===== Entries provided =====

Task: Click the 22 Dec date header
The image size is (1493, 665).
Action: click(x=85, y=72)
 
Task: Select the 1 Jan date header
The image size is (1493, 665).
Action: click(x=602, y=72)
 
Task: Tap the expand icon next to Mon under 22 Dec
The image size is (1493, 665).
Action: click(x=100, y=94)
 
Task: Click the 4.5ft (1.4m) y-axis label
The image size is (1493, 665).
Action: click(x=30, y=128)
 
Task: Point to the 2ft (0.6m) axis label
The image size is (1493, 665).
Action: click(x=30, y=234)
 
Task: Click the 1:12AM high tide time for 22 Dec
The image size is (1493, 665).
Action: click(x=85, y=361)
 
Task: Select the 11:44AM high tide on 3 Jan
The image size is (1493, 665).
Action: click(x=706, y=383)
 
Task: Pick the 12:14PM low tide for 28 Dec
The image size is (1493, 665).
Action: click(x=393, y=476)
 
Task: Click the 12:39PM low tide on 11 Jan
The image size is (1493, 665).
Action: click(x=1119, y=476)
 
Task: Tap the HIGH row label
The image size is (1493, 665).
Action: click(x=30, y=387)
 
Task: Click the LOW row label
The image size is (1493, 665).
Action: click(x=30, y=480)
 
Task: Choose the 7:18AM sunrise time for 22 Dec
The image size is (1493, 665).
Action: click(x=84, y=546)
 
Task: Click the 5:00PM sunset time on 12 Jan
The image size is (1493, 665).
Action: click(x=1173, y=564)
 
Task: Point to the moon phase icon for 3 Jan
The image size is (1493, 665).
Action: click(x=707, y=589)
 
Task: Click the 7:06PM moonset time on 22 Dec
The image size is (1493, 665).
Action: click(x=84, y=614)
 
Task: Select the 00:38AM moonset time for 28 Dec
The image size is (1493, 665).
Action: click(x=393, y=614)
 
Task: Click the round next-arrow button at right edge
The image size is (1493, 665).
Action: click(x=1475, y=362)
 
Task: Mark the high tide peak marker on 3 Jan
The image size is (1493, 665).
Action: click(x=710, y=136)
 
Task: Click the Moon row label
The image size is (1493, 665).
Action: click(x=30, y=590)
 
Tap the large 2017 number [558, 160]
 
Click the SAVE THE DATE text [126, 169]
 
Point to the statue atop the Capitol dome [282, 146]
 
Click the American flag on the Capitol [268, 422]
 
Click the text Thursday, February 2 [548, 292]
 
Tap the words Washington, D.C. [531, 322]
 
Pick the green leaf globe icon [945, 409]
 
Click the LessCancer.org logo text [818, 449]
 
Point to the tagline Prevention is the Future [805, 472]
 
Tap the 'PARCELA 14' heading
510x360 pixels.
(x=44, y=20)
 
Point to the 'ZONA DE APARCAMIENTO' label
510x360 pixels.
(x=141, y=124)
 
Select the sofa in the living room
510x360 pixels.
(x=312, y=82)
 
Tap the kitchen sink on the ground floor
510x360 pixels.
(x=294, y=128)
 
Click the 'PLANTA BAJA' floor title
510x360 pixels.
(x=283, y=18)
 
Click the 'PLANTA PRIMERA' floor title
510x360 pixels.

=====

Task details —
Put everything from the line containing "Task: Pick the 12:14PM low tide for 28 Dec" down to the line containing "Tap the words Washington, D.C. [531, 322]", both included, into a JSON list of strings, one string per line, leaving out blank lines.

The answer —
[
  "Task: Pick the 12:14PM low tide for 28 Dec",
  "The image size is (1493, 665).",
  "Action: click(x=393, y=476)",
  "Task: Click the 12:39PM low tide on 11 Jan",
  "The image size is (1493, 665).",
  "Action: click(x=1119, y=476)",
  "Task: Tap the HIGH row label",
  "The image size is (1493, 665).",
  "Action: click(x=30, y=387)",
  "Task: Click the LOW row label",
  "The image size is (1493, 665).",
  "Action: click(x=30, y=480)",
  "Task: Choose the 7:18AM sunrise time for 22 Dec",
  "The image size is (1493, 665).",
  "Action: click(x=84, y=546)",
  "Task: Click the 5:00PM sunset time on 12 Jan",
  "The image size is (1493, 665).",
  "Action: click(x=1173, y=564)",
  "Task: Point to the moon phase icon for 3 Jan",
  "The image size is (1493, 665).",
  "Action: click(x=707, y=589)",
  "Task: Click the 7:06PM moonset time on 22 Dec",
  "The image size is (1493, 665).",
  "Action: click(x=84, y=614)",
  "Task: Select the 00:38AM moonset time for 28 Dec",
  "The image size is (1493, 665).",
  "Action: click(x=393, y=614)",
  "Task: Click the round next-arrow button at right edge",
  "The image size is (1493, 665).",
  "Action: click(x=1475, y=362)",
  "Task: Mark the high tide peak marker on 3 Jan",
  "The image size is (1493, 665).",
  "Action: click(x=710, y=136)",
  "Task: Click the Moon row label",
  "The image size is (1493, 665).",
  "Action: click(x=30, y=590)",
  "Tap the large 2017 number [558, 160]",
  "Click the SAVE THE DATE text [126, 169]",
  "Point to the statue atop the Capitol dome [282, 146]",
  "Click the American flag on the Capitol [268, 422]",
  "Click the text Thursday, February 2 [548, 292]",
  "Tap the words Washington, D.C. [531, 322]"
]